* _Study questions_:
1: Answer these questions from the memoir excerpt, one per line, marked (a), (b), and (c) like the questions.
(a) At what time each night did the curfew shut down the city?
(b) At about what time did the "last Metro" run?
(c) Until what year did the narrator stay legally tied to Albert?
2: Turn the paragraph of the memoir excerpt that begins "But life goes on, even in wartime" into a short bulleted list that keeps its main facts.
3: Carry on the memoir excerpt, starting right after its final sentence.

* _Excerpt to read_:
Kirk and Anne (Turner Classic Movies)
Page 3
Because of that background, I have difficulty in being what they call a close friend. I am a good friend to others but I find it difficult to confide in people. The war years compounded the problem I already had with trust. You had to be careful about where you were and what you were saying.
But life goes on, even in wartime. People fell in love, had lover’s quarrels, married and had children; we went to nightclubs and theater and carried on as well as circumstances allowed. Each night at 10:00, a curfew shut down the city. Being on the streets after that was a very serious offense. We had the famous “last Metro”—the final train of the day at around 9:20 p.m. Everybody raced for it, and we’d all gather at the station. Some people had been to parties and were dressed to the nines, with jewelry and evening clothes. Others looked like bums. We were all thrown together, and in a way it was rather festive and fun.
Wedding day for Albert and Anne (née Hannelore Marx) Buydens
Celebrating the end of the war, Albert and Anne (second and third from right) at a Paris night club
I owed Albert a lot for what he and his family had done to keep me safe. But I still wanted a divorce. Albert was happy with the way things were, but would not object as long as I paid. Since I earned barely enough to cover our expenses, I stayed legally tied to him until 1953, when I met Kirk. And then Albert and I remained what we had always been—the best of friends.

* _Stored data_:
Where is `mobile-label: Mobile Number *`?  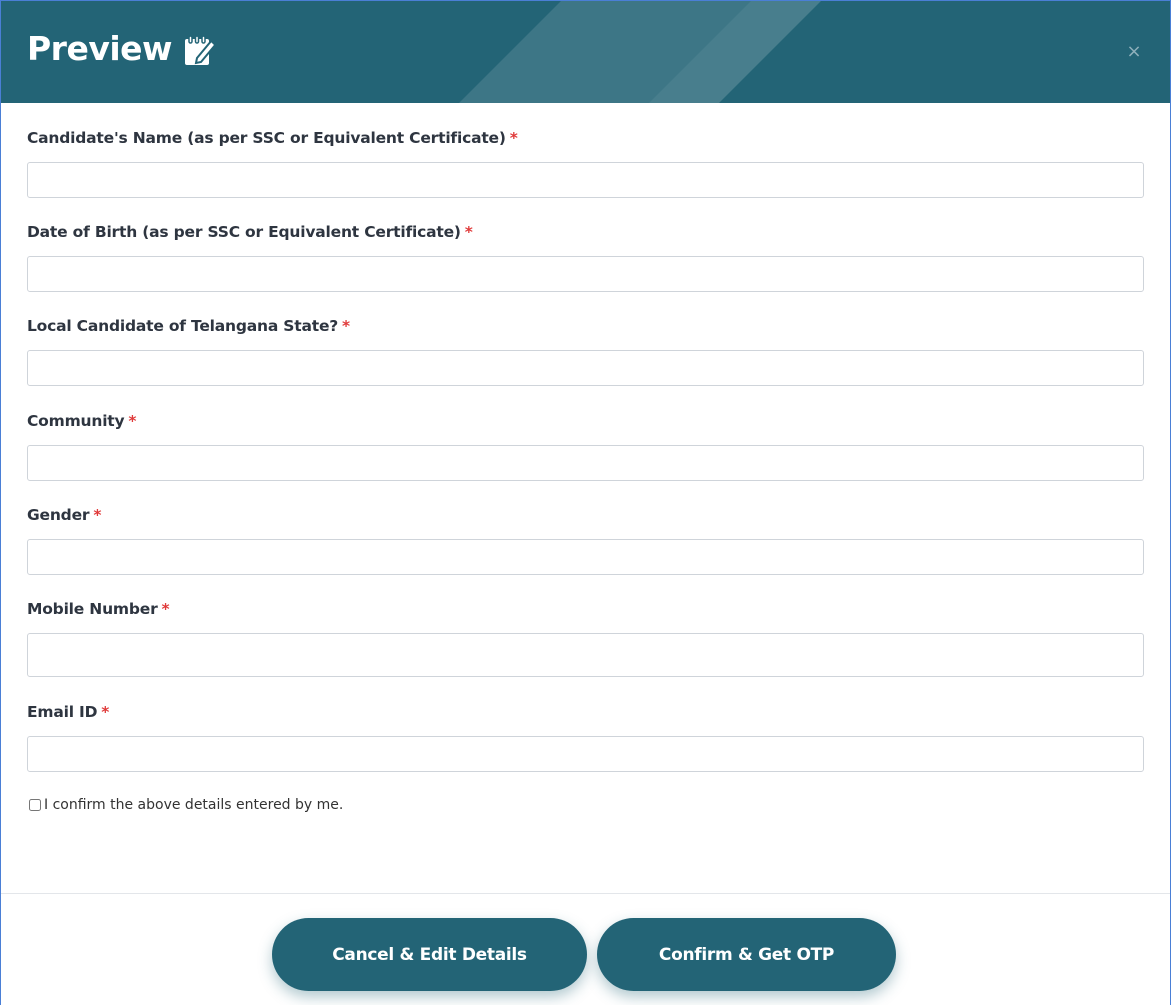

* _Answers below_:
1:
(a) 10:00
(b) Around 9:20 p.m.
(c) 1953

2:
- Even in wartime, people fell in love, quarreled, married, had children, and went to nightclubs and theater as far as circumstances allowed.
- A curfew shut down the city at 10:00 each night, and being on the streets after that was a very serious offense.
- The "last Metro," the final train of the day, left at around 9:20 p.m., and everybody raced to the station for it.
- The riders were a mix: some were dressed to the nines in jewelry and evening clothes from parties, while others looked like bums.
- Being thrown together this way felt rather festive and fun.

3:
I was still with Sonor Pictures when the war ended. One day I was asked by my boss to go to London for two days to meet with his counterpart, a Mr. Fraser, to sell French movies. My God! The city looked awful—buildings falling down and holes where others had been. It was probably 70 percent destroyed in the Blitz. Nonetheless, the mood was upbeat, and I had a wonderful time. Mr. Fraser took me to dinner one night and there was a delightful show on the club’s stage. A lovely girl was singing and dancing in it. I was really struck by her look. I said to Mr. Fraser: “You know, Colette is looking for her Gigi. That girl could do it.” He invited her to our table, and I asked her for some photos and background to take back to France. With excitement, I presented the material to my boss. She would be a perfect Gigi, I told him, and we would be credited for discovering her. He heard me out but never followed up. About five months later, someone else saw what I did in the charming seventeen-year-old Audrey Hepburn. He went directly to Colette.
Years later, when Kirk was in Rome during the filming of Two Weeks in Another Town and Audrey was living there with her second husband and her boys, I reminded her of the role I almost played in her career. But back then, we were both just finding our way in this brave new postwar world—two multilingual survivors who had, even at our young ages, more than paid our dues.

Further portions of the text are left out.